A Guarda Civil Municipal (GCM) de Tapiratiba deverá ter seu armamento recolhido de acordo com orientação da Polícia Federal. A medida ocorre em função da não renovação do Termo de Adesão e Compromisso (TAD), também conhecido como Acordo de Cooperação Técnica (ACT), documento que autoriza o porte institucional de armas pelos agentes da corporação.


A orientação da Polícia Federal surgiu após denúncias que apontaram que a GCM estaria operando de forma irregular, com o TAD vencido. Isso significa que, no momento, os agentes da Guarda Civil Municipal estão proibidos de utilizar qualquer armamento institucional durante o exercício de suas funções, o que impacta diretamente na segurança pública e no patrulhamento da cidade.
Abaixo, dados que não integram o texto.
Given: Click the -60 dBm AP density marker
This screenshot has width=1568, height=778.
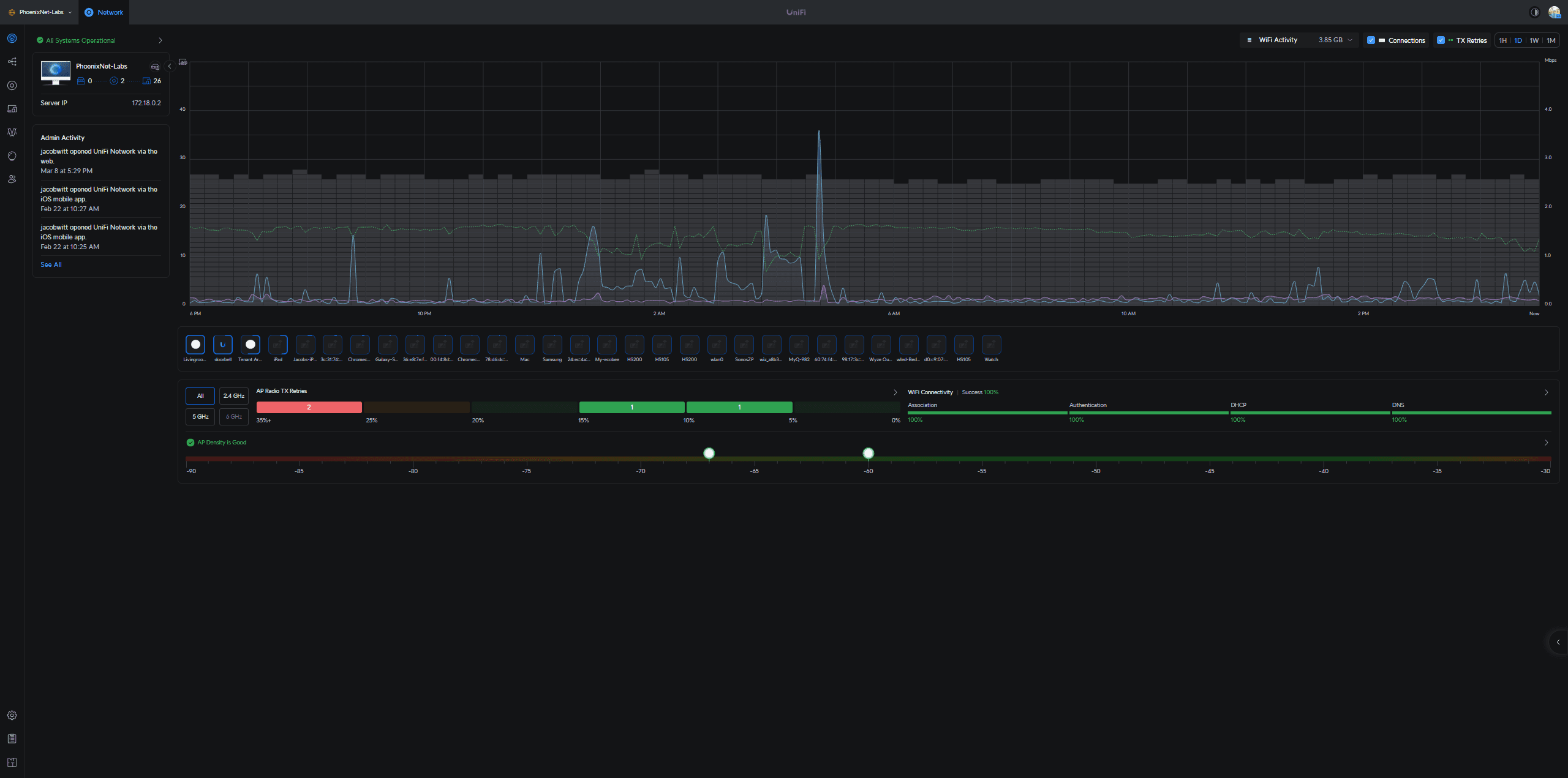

O recolhimento preventivo das armas visa evitar que os guardas civis incorram em crimes conforme previsto na lei nº 10.826/2003, que trata do Estatuto do Desarmamento. Segundo o artigo 14 da lei, portar, deter ou manter arma de fogo sem autorização legal pode acarretar pena de reclusão de dois a quatro anos, além de multa.


Até o momento, o Comando da GCM, a Corregedoria e a Prefeitura Municipal de Tapiratiba não se manifestaram oficialmente sobre o caso, nem informaram prazos para a regularização do TAD e a retomada do uso legal do armamento pelos agentes.